Designing a Table in Oracle NoSQL Database Cloud Service

Learn how to design and configure tables in Oracle NoSQL Database Cloud Service.

This article has the following topics:

Table Fields

Learn how to design and configure data using table fields.

An application may choose to use schemaless tables, where a row consists of key fields and a single JSON data field. A schemaless table offers flexibility in what can be stored in a row.

Alternatively, the application can choose to use fixed schema tables, where all of the table fields are defined as specific types.

Fixed schema tables with typed data are safer to use from an enforcement and storage efficiency standpoint. Even though the schema of fixed schema tables can be modified, their table structure cannot easily be changed. A schemaless table is flexible and the table structure can be easily modified.

Finally, an application can also use a hybrid data model approach where a table can have typed data and JSON data fields.

The following examples demonstrate how to design and configure data for all three approaches.

Example 1: Designing a Schemaless Table

You have multiple options to store information about browsing patterns in your table. One option is to define a table that uses a cookie ID as a key and keeps audience segmentation data as a single JSON field.

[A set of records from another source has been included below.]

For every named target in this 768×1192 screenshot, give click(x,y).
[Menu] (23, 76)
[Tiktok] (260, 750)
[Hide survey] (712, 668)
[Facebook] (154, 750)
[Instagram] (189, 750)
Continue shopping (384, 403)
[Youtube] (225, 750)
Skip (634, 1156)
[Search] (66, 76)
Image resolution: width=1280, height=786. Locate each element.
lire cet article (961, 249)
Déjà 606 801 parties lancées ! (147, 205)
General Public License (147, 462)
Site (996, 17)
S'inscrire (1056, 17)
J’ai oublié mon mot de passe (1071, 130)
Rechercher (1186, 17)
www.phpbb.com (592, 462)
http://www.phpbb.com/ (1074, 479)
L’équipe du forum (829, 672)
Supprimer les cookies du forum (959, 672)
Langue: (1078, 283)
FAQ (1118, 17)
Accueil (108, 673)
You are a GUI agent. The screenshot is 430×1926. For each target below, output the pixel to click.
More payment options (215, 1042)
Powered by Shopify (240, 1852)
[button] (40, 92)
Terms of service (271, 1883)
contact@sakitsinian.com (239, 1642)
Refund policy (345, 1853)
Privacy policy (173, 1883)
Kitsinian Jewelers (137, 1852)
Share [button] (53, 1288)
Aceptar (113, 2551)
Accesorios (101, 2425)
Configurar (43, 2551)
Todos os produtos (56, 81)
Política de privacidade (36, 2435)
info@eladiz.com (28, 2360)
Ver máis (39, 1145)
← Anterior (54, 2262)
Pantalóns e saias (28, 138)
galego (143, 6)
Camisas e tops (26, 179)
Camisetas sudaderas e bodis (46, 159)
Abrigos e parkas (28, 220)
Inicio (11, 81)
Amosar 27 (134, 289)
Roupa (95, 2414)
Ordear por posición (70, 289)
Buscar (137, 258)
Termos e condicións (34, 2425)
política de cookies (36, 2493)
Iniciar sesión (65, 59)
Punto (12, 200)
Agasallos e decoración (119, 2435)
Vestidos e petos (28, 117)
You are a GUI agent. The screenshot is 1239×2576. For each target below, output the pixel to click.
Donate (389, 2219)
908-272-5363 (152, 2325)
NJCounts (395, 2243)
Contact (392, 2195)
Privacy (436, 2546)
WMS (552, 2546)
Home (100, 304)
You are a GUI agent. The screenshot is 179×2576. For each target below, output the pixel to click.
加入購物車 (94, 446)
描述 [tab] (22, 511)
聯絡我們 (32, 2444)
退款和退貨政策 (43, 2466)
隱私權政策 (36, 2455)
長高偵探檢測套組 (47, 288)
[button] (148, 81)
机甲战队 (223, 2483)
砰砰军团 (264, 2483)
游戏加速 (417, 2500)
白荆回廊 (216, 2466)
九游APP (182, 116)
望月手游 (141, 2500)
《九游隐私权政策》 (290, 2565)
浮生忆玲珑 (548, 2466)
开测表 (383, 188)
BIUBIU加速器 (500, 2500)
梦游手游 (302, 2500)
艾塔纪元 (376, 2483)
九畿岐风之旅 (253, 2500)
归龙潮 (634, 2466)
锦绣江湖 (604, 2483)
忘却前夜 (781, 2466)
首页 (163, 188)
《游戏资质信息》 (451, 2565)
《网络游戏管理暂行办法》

// schema less, data is stored in a JSON field
CREATE TABLE audience_info (
       cookie_id LONG,
       audience_data JSON,
       PRIMARY KEY(cookie_id))

In this case, the audience_info table can hold a JSON object such as:

{
  "cookie_id": "",
  "audience_data": {
    "ipaddr" : "10.0.00.xxx",
    "audience_segment: {
       "sports_lover" : "2018-11-30",
       "book_reader" :  "2018-12-01"
    }
  }
}

Your application will have a key field and a data field for this table. You have flexibility in what you chose to store as information in your audience_data field. Therefore, you can easily change the types of information available.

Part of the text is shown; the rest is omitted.